(Source: New Orleans CityBusiness)

By LaRose, Greg
There was a time when upstart oil and gas companies looked to New Orleans to establish roots and make their foray into the profitable waters of the northern Gulf of Mexico.
But with the restructuring of Energy Partners Ltd., the independent exploration and production business in the Crescent City is becoming a dry hole. McMoRan Exploration stands as one the few remaining New Orleans-based E&P companies still operating, and you could call it a one-horse town if you eliminate the out-of-town and foreign-owned ventures.
"Three years ago, (Energy Partners) was a darling for Wall Street," said Peter Ricchiuti, assistant dean of Tulane University's Freeman School of Business.
"If you were to ask oil and gas companies just starting, 'What do you want to be when you grow up?' the answer would have been EPL."
In late September 2005 -- just a month after Hurricane Katrina hit the heart of its facilities -- EPL stock commanded in excess of $33 a share on the New York Stock Exchange. It was a record high for the company that had gone public just five years earlier.
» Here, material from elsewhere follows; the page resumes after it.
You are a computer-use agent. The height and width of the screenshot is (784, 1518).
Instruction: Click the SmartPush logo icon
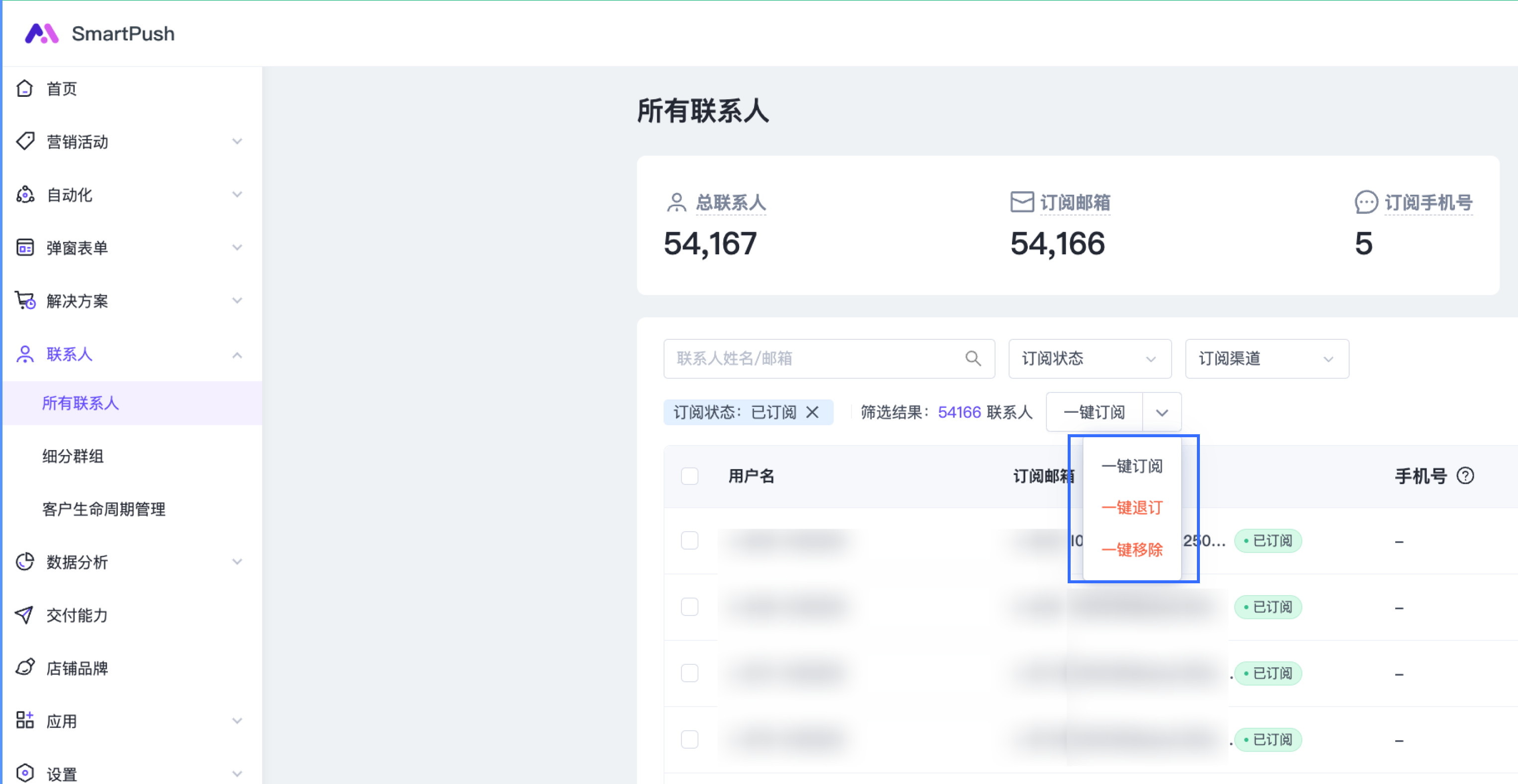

Riding that momentum, founder Richard Bachmann looked to take the next step in the company's growth. EPL already had a foothold in the East Bay and South Timbalier fields and expanded into the Central Gulf and onshore through acquisitions.
In June 2006, Bachmann targeted Stone Energy of Lafayette for buyout. But before the $2.2 billion deal could be struck, Woodside Petroleum of Australia attempted a hostile takeover of Energy Partners. Its $833 million offer would have paid EPL shareholders a 25 percent premium. Priced near $18 just before Woodside made its bid Aug. 25, 2006, EPL shares went up to $24.50 within a week. Feeling the Woodside offer didn't reflect the company's value, the EPL board held out.
Energy Partners had offered $51 a share for Stone, but the deal dissolved while Woodstone made its advances. EPL ended its courting of Stone in November 2006 when Bachmann announced he was exploring the sale of his company. He said 14 potential bidders expressed interest but solid offers never materialized, leading him to pull EPL from the selling block in March 2007 when shares went below $20.
In August 2007, with shares near $15, the company began a $50 million stock buyback to appease investors. It paid $22 per share, creating a leverage that Ricchiuti said was difficult to overcome.
In 2008, EPL cut its spending 43 percent to help with debt relief, but even oil prices exceeding $100 a barrel could not reverse the Wall Street slide. When the commodity price peaked at $147 during the summer, EPL stock rebounded to only about $16.
"You get the feeling that what sunk Energy Partners didn't have anything to do with oil and gas," Ricchiuti said.
Once EPL shares dipped below $2, shareholders had enough. In January, the Connecticut investment firm holding a lion's share of EPL stock pushed for a management shakeup. After four board members stepped down in February, Bachmann turned in his keys last week.
While signs point to the demise of one of New Orleans' last independent E&P ventures, Energy Partners could be resurrected under another flag as other companies are likely evaluating EPL's leases and reserves.
"It has a very good geological team that did a great job of finding reserves that the majors have passed by," Ricchiuti said.
Stone Energy saw its shares drop to $1.55 earlier this month, but they have climbed slowly as the commodity posts four-month highs. But it's a far cry from the $74 mark it approached over the summer, a height likely envied by EPL shareholders.
As for McMoRan, its summer surge reached only $35 but its March low was $3.14. With its Flatrock and Blackbeard finds holding promise, the company stands poised to enjoy a rebound when, not if, oil prices rise.